* **Given instruction 1**:
Answer these questions about the thread below.
(a) In the code, what call does the function DDD make before it returns?
(b) Which address does the instruction marked "// call HHH" call?
(c) According to the last line, what kind of system is x86utm?
* **Given instruction 2**: Reproduce the stretch of the thread from "On 7/21/2025 10:52" through "mean practically anything.".

* **Text provided**:
───
On 7/23/25 10:44 PM, olcott wrote:

On 7/22/2025 2:58 PM, Alan Mackenzie wrote:

olcott <NoOne@nowhere.com> wrote:

On 7/21/2025 3:58 PM, Alan Mackenzie wrote:

[ Followup-To: set ]

In comp.theory olcott <polcott333@gmail.com> wrote:

On 7/21/2025 10:52 AM, Alan Mackenzie wrote:

[ .... ]

You will have a get out clause from the vagueness of your
language, which
could be construed to mean practically anything.

typedef void (*ptr)();
int HHH(ptr P);

void DDD()
{
    HHH(DDD);
    return;
}

int main()
{
    HHH(DDD);
}

Not at all. HHH does emulate the x86 machine code
of DDD pointed to by P. That is does this according
to the semantics of the x86 language conclusively
proves that this emulation is correct.

That's nauseatingly overstretching things into another lie.
Whatever HHH
might do is far short of sufficient "conclusively to prove" that the
emulation is correct.  To prove that is likely impossible in principle, >>>> that's even assuming you could define "correct" coherently.

[00002192] 55             push ebp
[00002193] 8bec           mov ebp,esp
[00002195] 6892210000     push 00002192
[0000219a] e833f4ffff     call 000015d2  // call HHH
[0000219f] 83c404         add esp,+04
[000021a2] 5d             pop ebp
[000021a3] c3             ret
Size in bytes:(0018) [000021a3]

x86utm is a multi-tasking operating system (that I wrote)
───
* **Excerpted data**:

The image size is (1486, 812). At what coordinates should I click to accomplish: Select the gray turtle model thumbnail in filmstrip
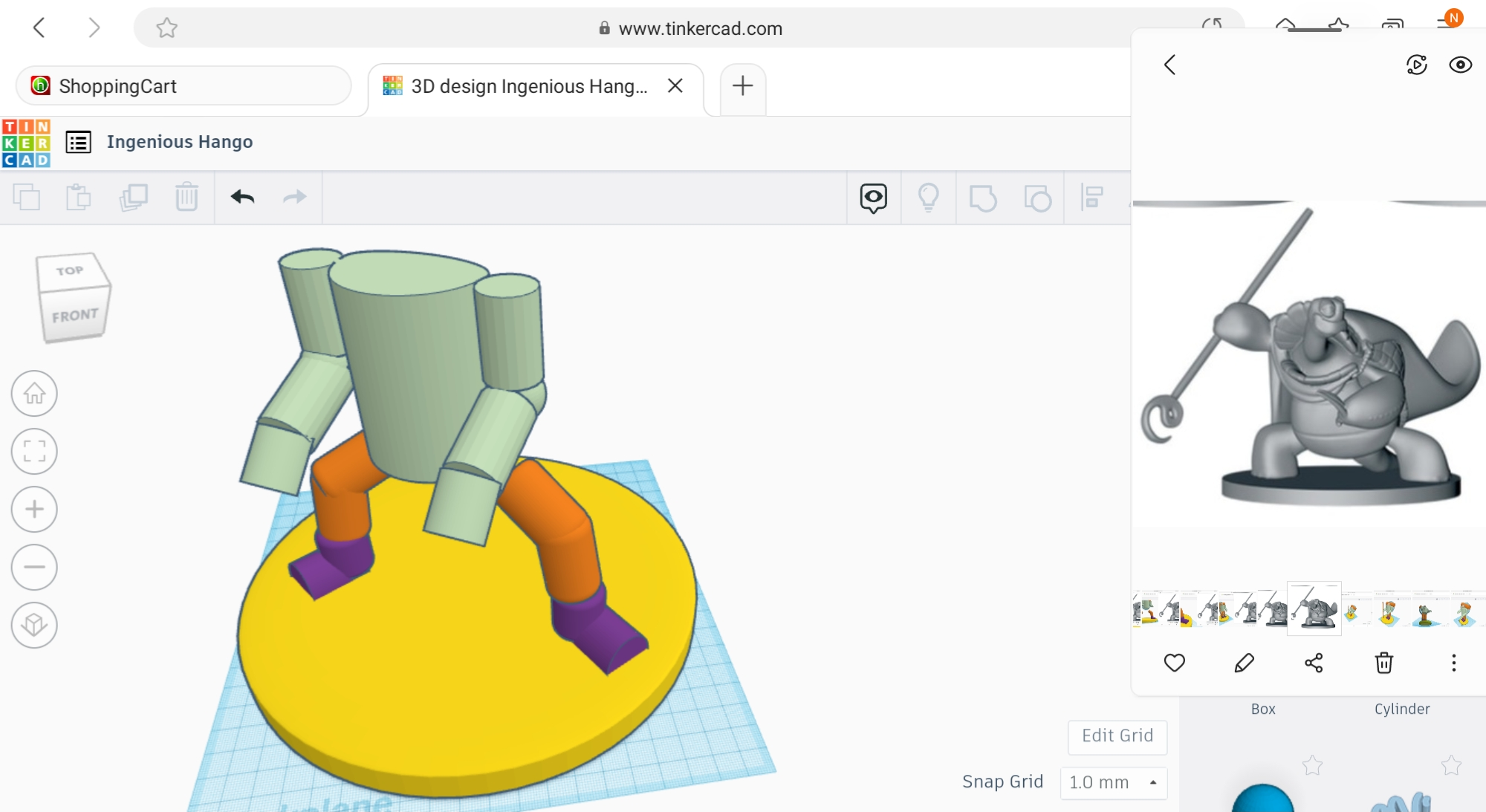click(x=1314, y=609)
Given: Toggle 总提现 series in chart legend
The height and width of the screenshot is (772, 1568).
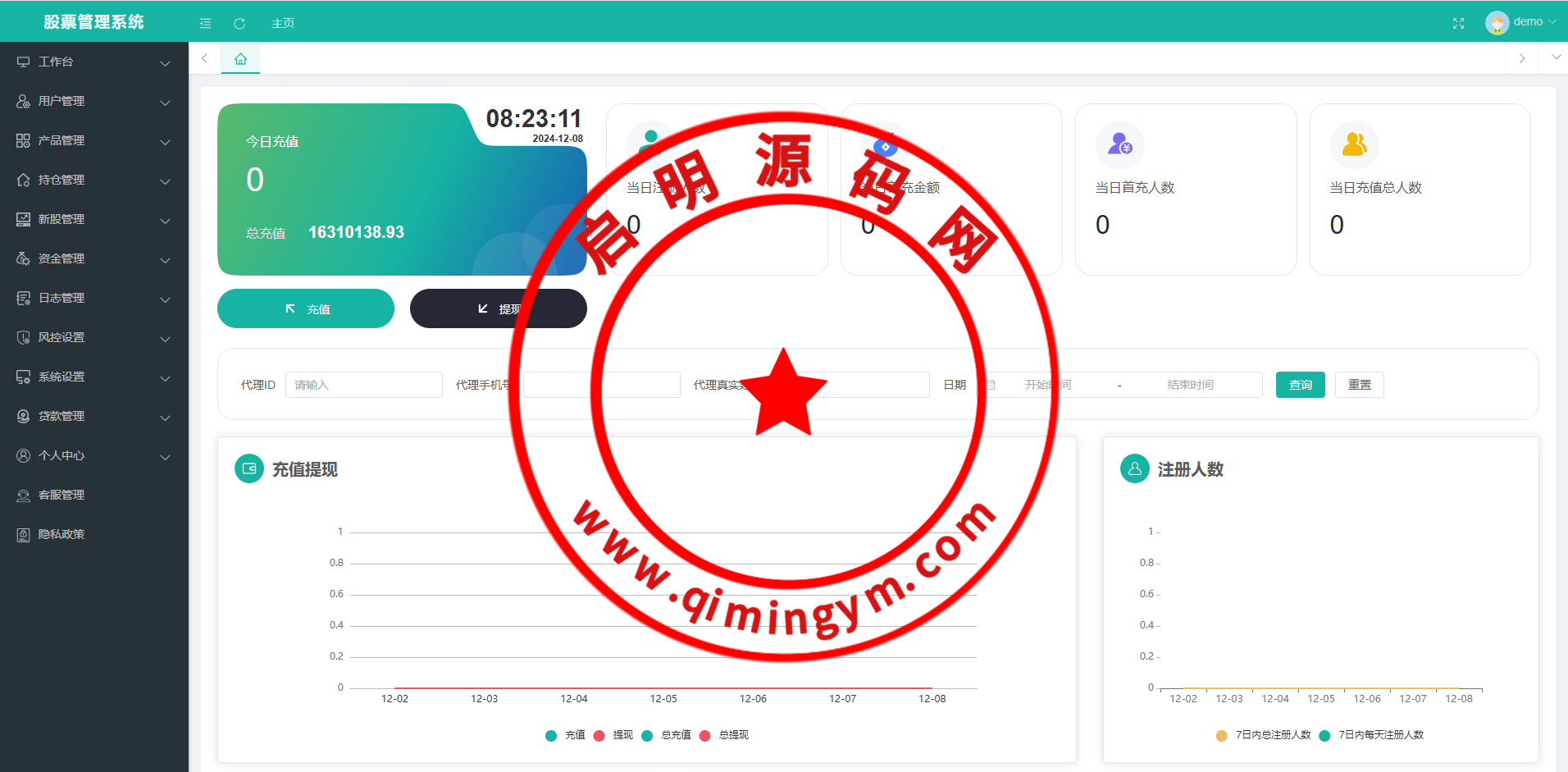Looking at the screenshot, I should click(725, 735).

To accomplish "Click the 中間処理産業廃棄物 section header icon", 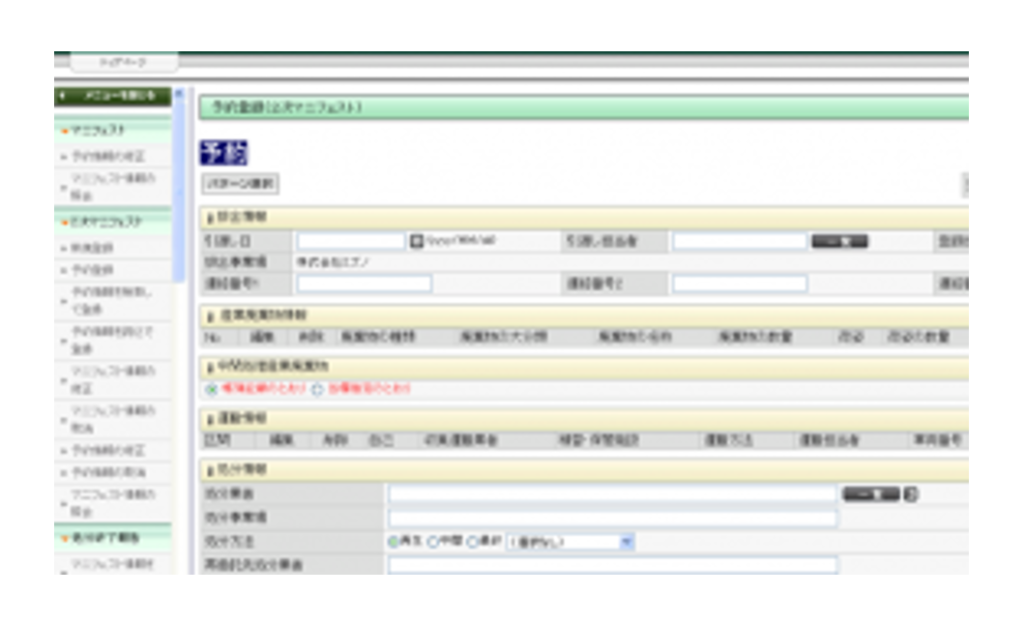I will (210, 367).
───
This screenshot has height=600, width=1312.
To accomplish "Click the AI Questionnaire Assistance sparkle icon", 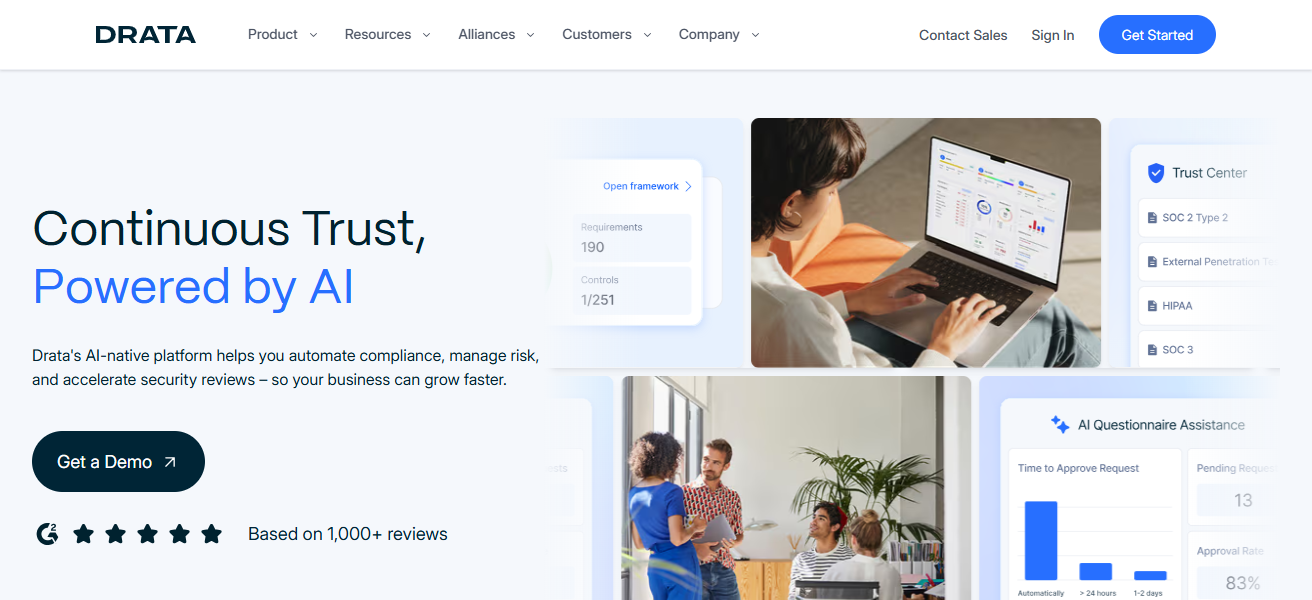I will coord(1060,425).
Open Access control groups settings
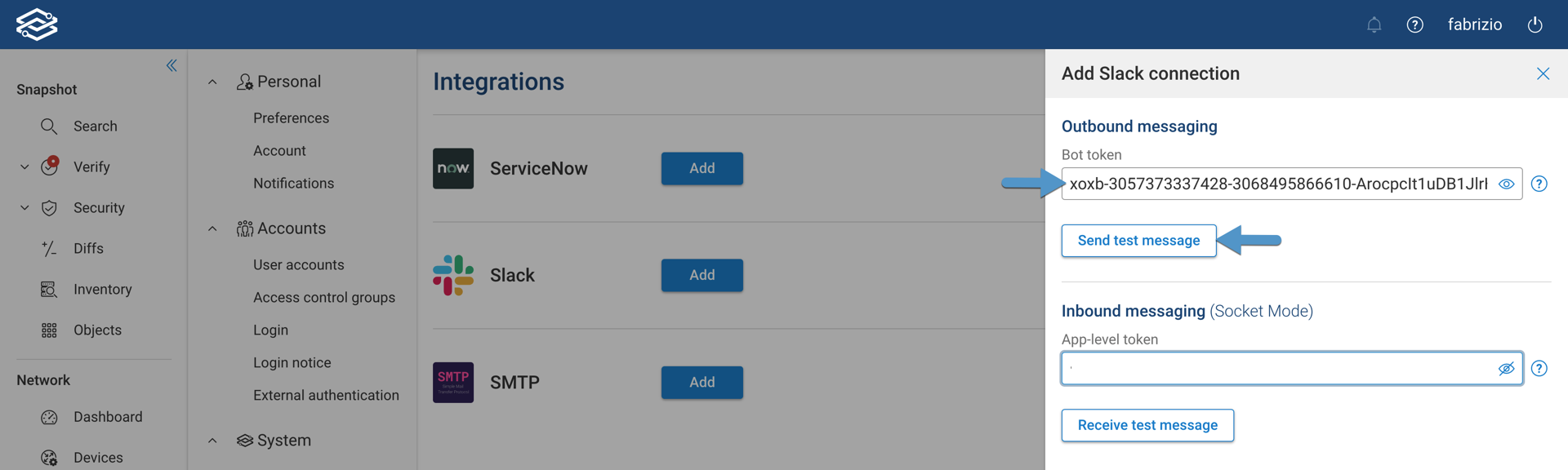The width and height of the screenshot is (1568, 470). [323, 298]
───
* **Full answer 1**:
(a) HHH(DDD)
(b) 000015d2
(c) A multi-tasking operating system

* **Full answer 2**:
On 7/21/2025 10:52 AM, Alan Mackenzie wrote:

[ .... ]

You will have a get out clause from the vagueness of your
language, which
could be construed to mean practically anything.